Goal of the exercise: Put every line of the entries below into a numbered list, leaving out blank lines.

══ Dataset

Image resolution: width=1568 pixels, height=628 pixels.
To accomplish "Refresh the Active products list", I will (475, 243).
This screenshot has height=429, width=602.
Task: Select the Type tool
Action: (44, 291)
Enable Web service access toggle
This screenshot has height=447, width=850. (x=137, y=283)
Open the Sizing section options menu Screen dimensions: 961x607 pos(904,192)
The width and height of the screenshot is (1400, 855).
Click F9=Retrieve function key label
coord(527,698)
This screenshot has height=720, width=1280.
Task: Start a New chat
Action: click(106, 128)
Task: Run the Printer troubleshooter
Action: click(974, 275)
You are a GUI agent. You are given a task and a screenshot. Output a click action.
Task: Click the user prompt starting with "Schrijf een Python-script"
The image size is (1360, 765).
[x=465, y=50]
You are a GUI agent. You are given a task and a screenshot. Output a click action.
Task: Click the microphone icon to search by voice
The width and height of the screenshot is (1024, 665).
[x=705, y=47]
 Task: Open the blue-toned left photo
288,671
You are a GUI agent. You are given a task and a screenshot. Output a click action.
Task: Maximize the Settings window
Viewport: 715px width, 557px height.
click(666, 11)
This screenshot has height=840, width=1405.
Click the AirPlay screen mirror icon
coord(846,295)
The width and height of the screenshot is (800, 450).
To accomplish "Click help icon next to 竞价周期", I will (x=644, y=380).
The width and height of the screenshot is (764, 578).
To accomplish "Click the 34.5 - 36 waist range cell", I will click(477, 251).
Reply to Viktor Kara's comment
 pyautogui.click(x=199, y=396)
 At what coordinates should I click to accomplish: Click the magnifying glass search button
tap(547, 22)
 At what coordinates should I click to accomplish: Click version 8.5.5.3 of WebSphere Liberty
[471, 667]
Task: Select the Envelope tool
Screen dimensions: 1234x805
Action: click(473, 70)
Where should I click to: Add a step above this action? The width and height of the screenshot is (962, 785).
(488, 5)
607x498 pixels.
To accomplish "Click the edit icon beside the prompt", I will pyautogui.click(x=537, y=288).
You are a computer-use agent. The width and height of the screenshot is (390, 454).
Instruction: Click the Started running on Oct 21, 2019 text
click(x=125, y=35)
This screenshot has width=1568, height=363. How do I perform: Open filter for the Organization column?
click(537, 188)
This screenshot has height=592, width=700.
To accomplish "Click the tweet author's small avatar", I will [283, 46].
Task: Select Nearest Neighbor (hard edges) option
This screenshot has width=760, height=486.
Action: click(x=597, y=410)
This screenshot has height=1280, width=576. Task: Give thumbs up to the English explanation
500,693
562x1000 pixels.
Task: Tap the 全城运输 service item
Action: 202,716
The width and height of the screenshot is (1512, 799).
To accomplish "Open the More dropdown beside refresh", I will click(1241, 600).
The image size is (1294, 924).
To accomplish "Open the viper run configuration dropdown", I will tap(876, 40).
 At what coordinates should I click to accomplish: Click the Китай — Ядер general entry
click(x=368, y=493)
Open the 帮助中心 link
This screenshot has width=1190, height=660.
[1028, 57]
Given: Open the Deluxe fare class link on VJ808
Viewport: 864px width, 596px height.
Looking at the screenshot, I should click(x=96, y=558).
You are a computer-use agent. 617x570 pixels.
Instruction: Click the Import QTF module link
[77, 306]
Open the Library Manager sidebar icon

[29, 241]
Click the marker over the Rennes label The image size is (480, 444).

════

Output of the exercise:
1. Image resolution: width=1568 pixels, height=628 pixels.
2. To accomplish "Refresh the Active products list", I will (475, 243).
3. This screenshot has height=429, width=602.
4. Task: Select the Type tool
5. Action: (44, 291)
6. Enable Web service access toggle
7. This screenshot has height=447, width=850. (x=137, y=283)
8. Open the Sizing section options menu Screen dimensions: 961x607 pos(904,192)
9. The width and height of the screenshot is (1400, 855).
10. Click F9=Retrieve function key label
11. coord(527,698)
12. This screenshot has height=720, width=1280.
13. Task: Start a New chat
14. Action: click(106, 128)
15. Task: Run the Printer troubleshooter
16. Action: click(974, 275)
17. You are a GUI agent. You are given a task and a screenshot. Output a click action.
18. Task: Click the user prompt starting with "Schrijf een Python-script"
19. The image size is (1360, 765).
20. [x=465, y=50]
21. You are a GUI agent. You are given a task and a screenshot. Output a click action.
22. Task: Click the microphone icon to search by voice
23. The width and height of the screenshot is (1024, 665).
24. [x=705, y=47]
25.  Task: Open the blue-toned left photo
26. 288,671
27. You are a GUI agent. You are given a task and a screenshot. Output a click action.
28. Task: Maximize the Settings window
29. Viewport: 715px width, 557px height.
30. click(666, 11)
31. This screenshot has height=840, width=1405.
32. Click the AirPlay screen mirror icon
33. coord(846,295)
34. The width and height of the screenshot is (800, 450).
35. To accomplish "Click help icon next to 竞价周期", I will (x=644, y=380).
36. The width and height of the screenshot is (764, 578).
37. To accomplish "Click the 34.5 - 36 waist range cell", I will click(477, 251).
38. Reply to Viktor Kara's comment
39.  pyautogui.click(x=199, y=396)
40.  At what coordinates should I click to accomplish: Click the magnifying glass search button
41. tap(547, 22)
42.  At what coordinates should I click to accomplish: Click version 8.5.5.3 of WebSphere Liberty
43. [471, 667]
44. Task: Select the Envelope tool
45. Screen dimensions: 1234x805
46. Action: click(473, 70)
47. Where should I click to: Add a step above this action? The width and height of the screenshot is (962, 785).
48. (488, 5)
49. 607x498 pixels.
50. To accomplish "Click the edit icon beside the prompt", I will pyautogui.click(x=537, y=288).
51. You are a computer-use agent. The width and height of the screenshot is (390, 454).
52. Instruction: Click the Started running on Oct 21, 2019 text
53. click(x=125, y=35)
54. This screenshot has width=1568, height=363. How do I perform: Open filter for the Organization column?
55. click(537, 188)
56. This screenshot has height=592, width=700.
57. To accomplish "Click the tweet author's small avatar", I will [283, 46].
58. Task: Select Nearest Neighbor (hard edges) option
59. This screenshot has width=760, height=486.
60. Action: click(x=597, y=410)
61. This screenshot has height=1280, width=576. Task: Give thumbs up to the English explanation
62. 500,693
63. 562x1000 pixels.
64. Task: Tap the 全城运输 service item
65. Action: 202,716
66. The width and height of the screenshot is (1512, 799).
67. To accomplish "Open the More dropdown beside refresh", I will click(1241, 600).
68. The image size is (1294, 924).
69. To accomplish "Open the viper run configuration dropdown", I will tap(876, 40).
70.  At what coordinates should I click to accomplish: Click the Китай — Ядер general entry
71. click(x=368, y=493)
72. Open the 帮助中心 link
73. This screenshot has width=1190, height=660.
74. [1028, 57]
75. Given: Open the Deluxe fare class link on VJ808
76. Viewport: 864px width, 596px height.
77. Looking at the screenshot, I should click(x=96, y=558).
78. You are a computer-use agent. 617x570 pixels.
79. Instruction: Click the Import QTF module link
80. [77, 306]
81. Open the Library Manager sidebar icon
82. [29, 241]
83. Click the marker over the Rennes label The image size is (480, 444).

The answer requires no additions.